_Problem requirements_:
Rewrite the stretch from the line that contains "Task: Select the" through the end of the records, with "Date Modified" replaced by "Date Created" and everything else unchanged. Leave the pictures out of your answer.
<<<<
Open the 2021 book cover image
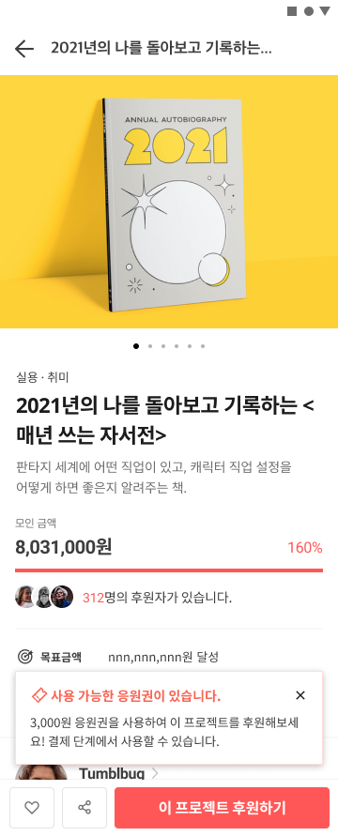Screen dimensions: 338x836 pyautogui.click(x=175, y=205)
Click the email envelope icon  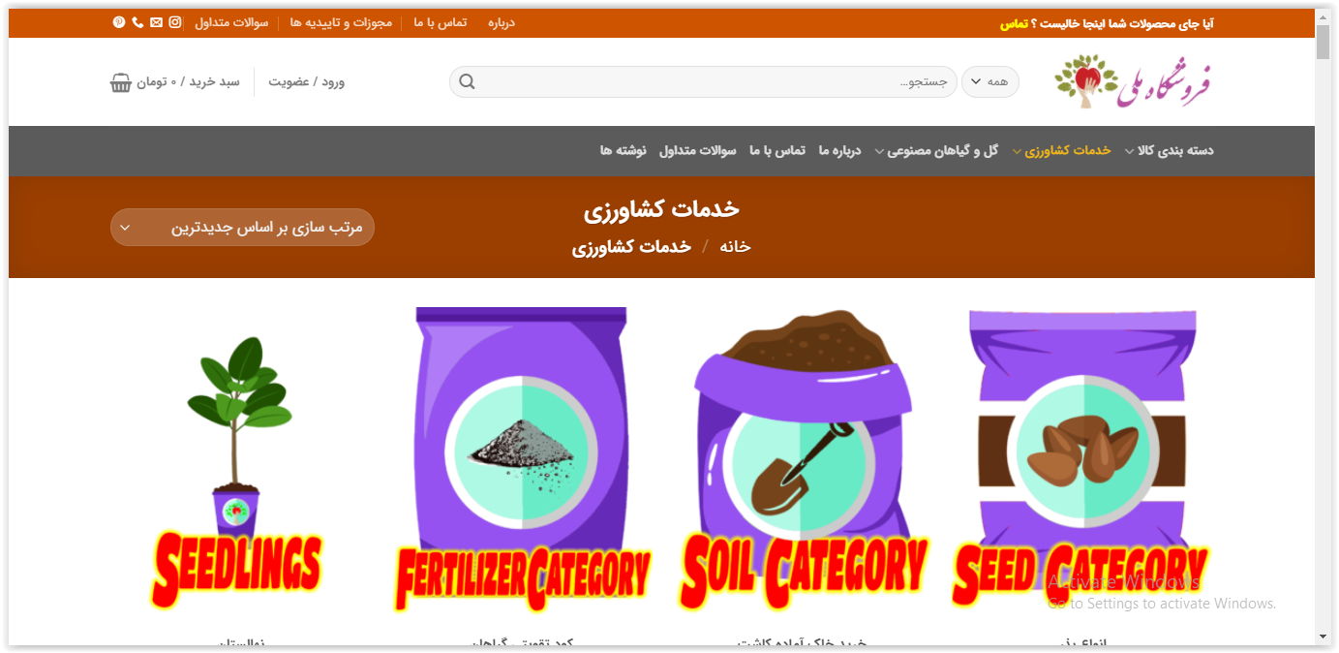tap(156, 22)
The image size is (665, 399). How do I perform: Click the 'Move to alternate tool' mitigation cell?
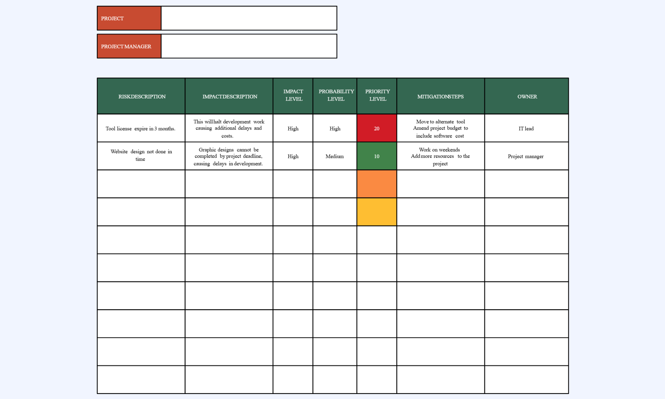point(441,128)
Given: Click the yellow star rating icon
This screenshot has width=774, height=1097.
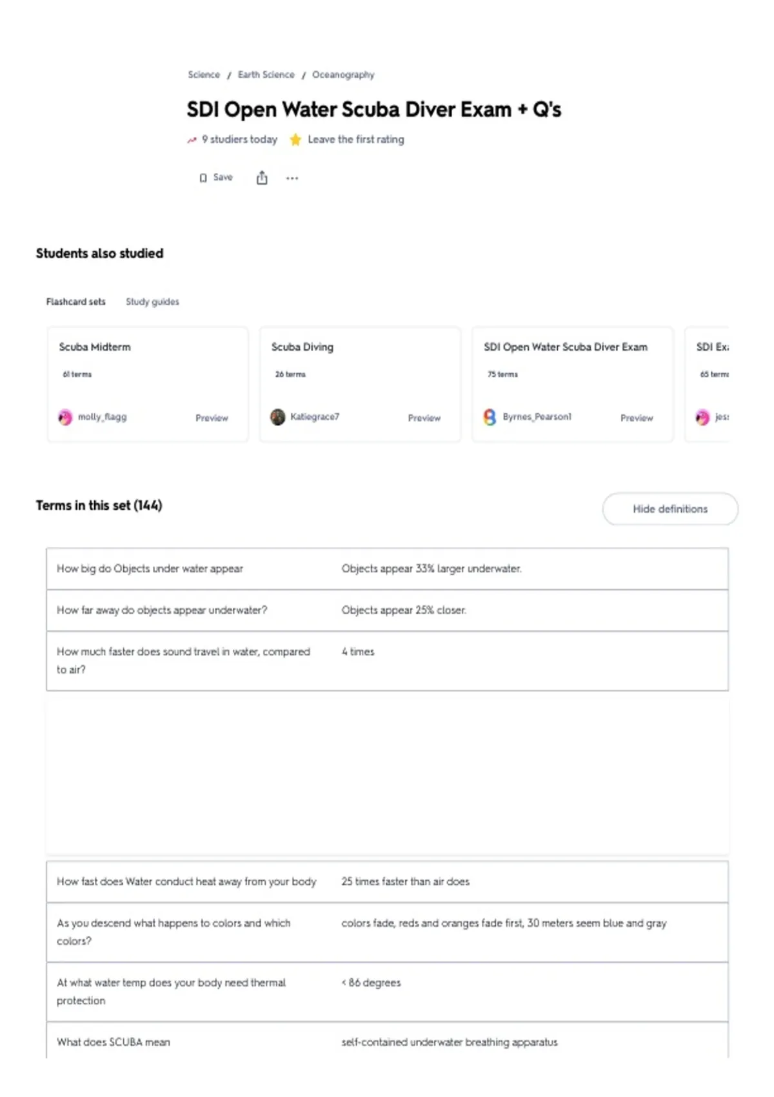Looking at the screenshot, I should [295, 139].
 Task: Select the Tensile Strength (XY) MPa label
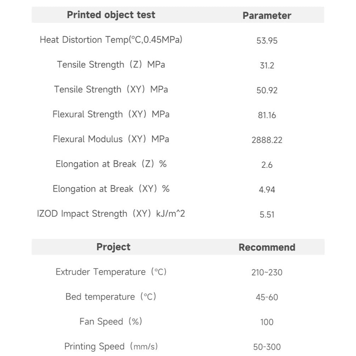(111, 89)
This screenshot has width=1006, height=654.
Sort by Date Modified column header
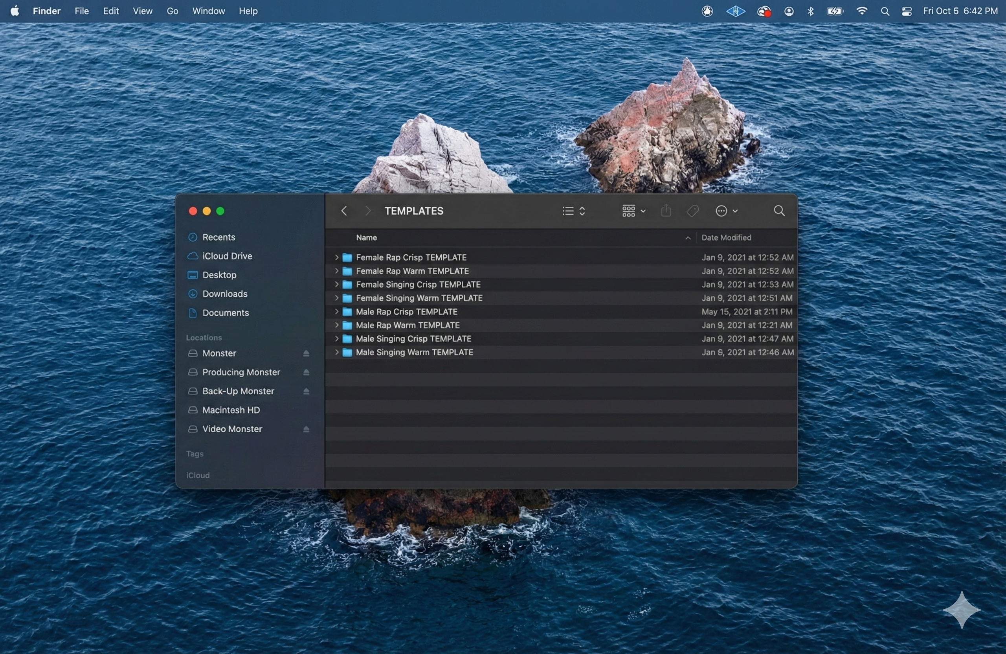point(726,238)
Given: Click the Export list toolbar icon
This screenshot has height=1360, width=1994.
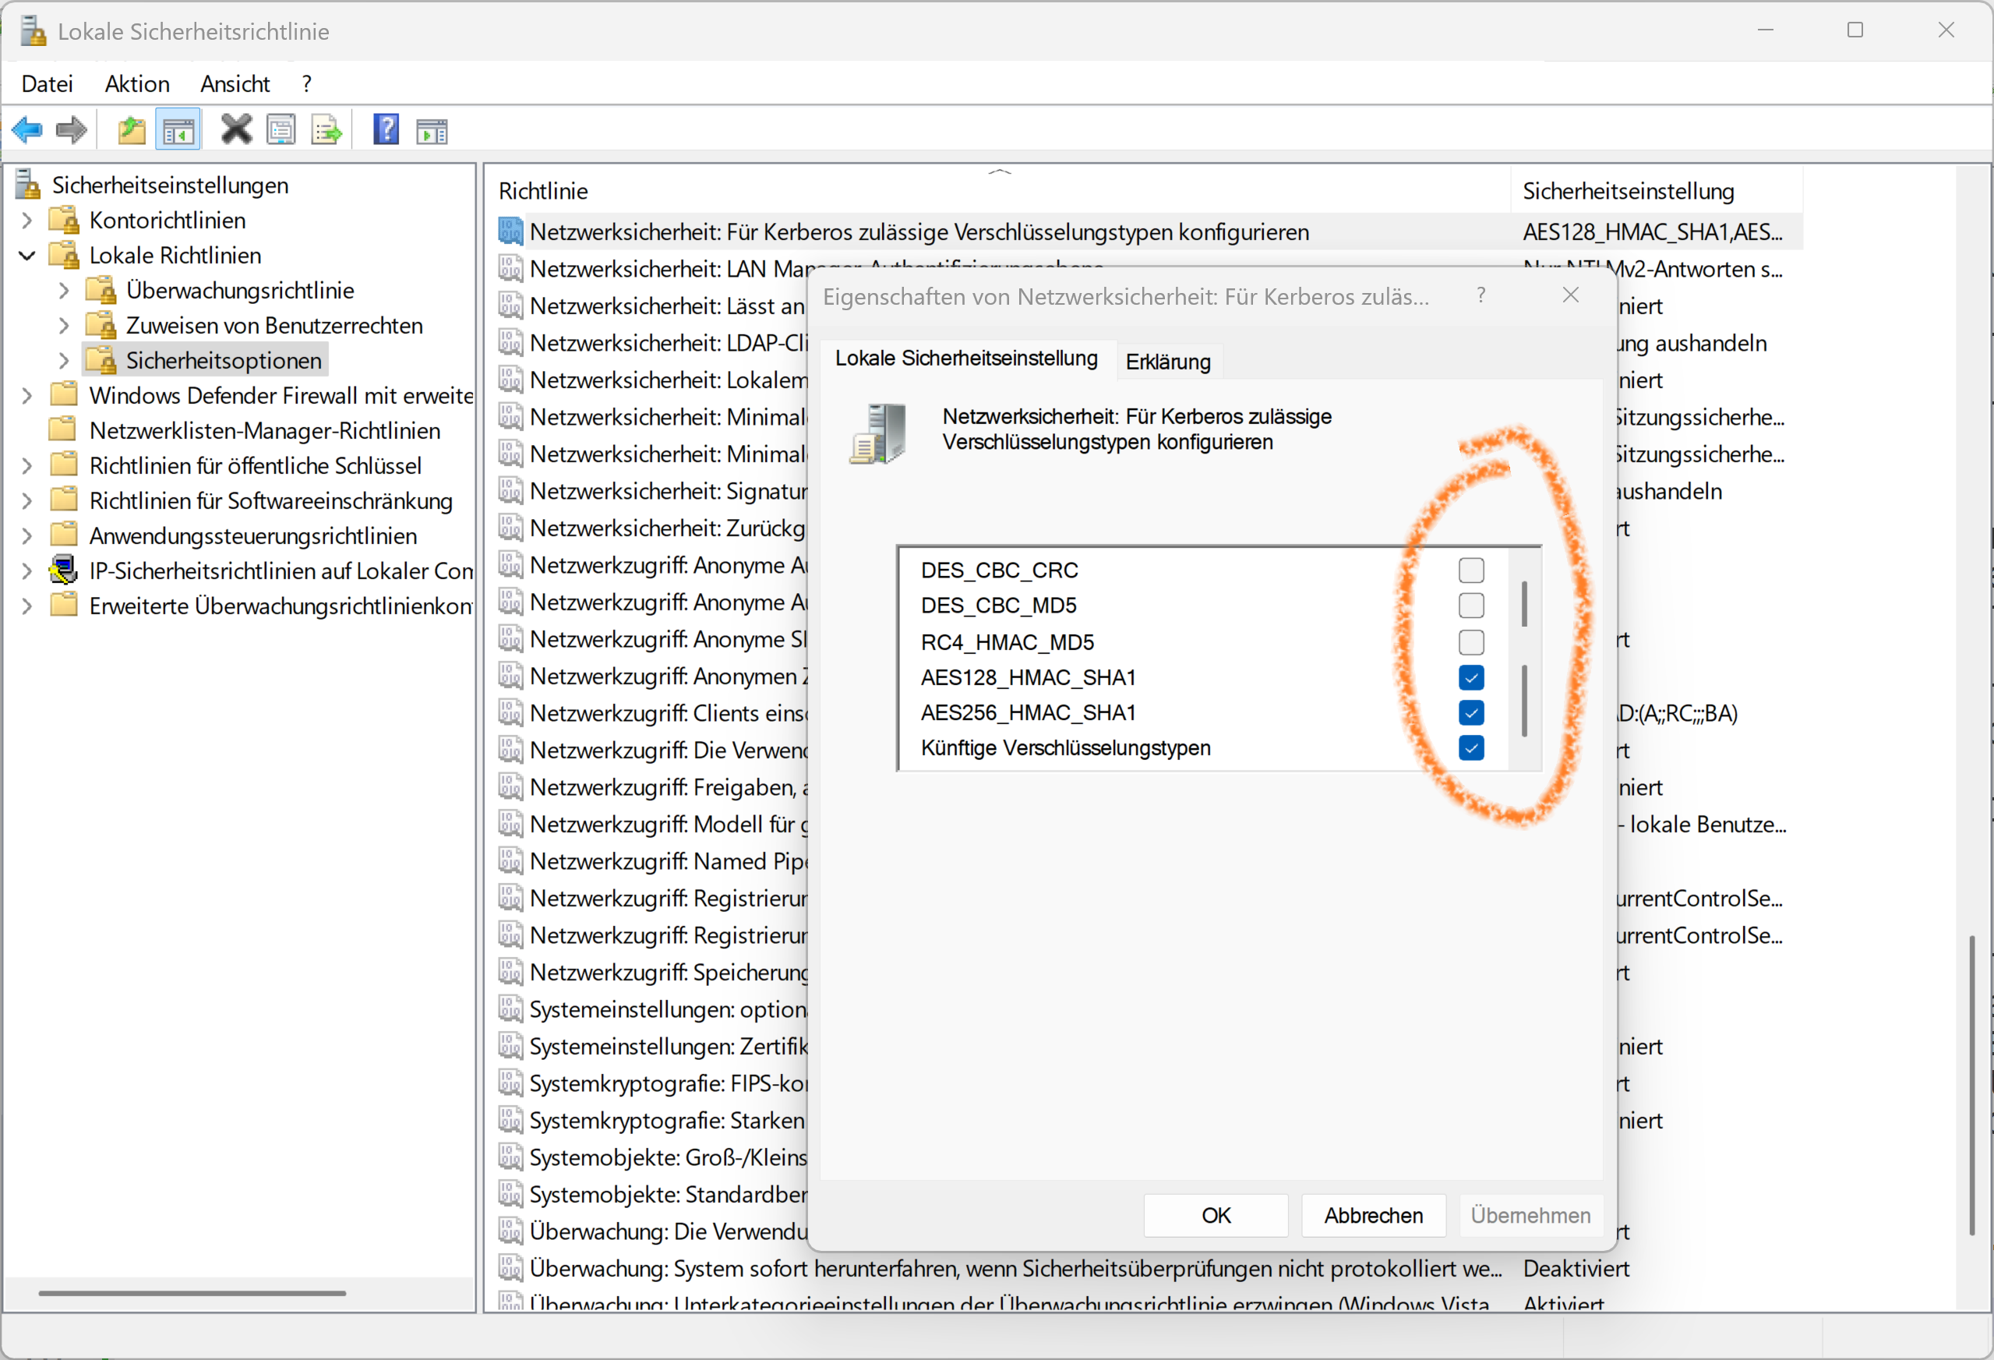Looking at the screenshot, I should click(326, 130).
>>>>
_Solution to the problem_:
 Task: Select the Tensile Strength (XY) MPa label
(111, 89)
This screenshot has width=1006, height=654.
Sort by Date Created column header
point(726,238)
Given: Click the Export list toolbar icon
This screenshot has height=1360, width=1994.
Looking at the screenshot, I should click(326, 130).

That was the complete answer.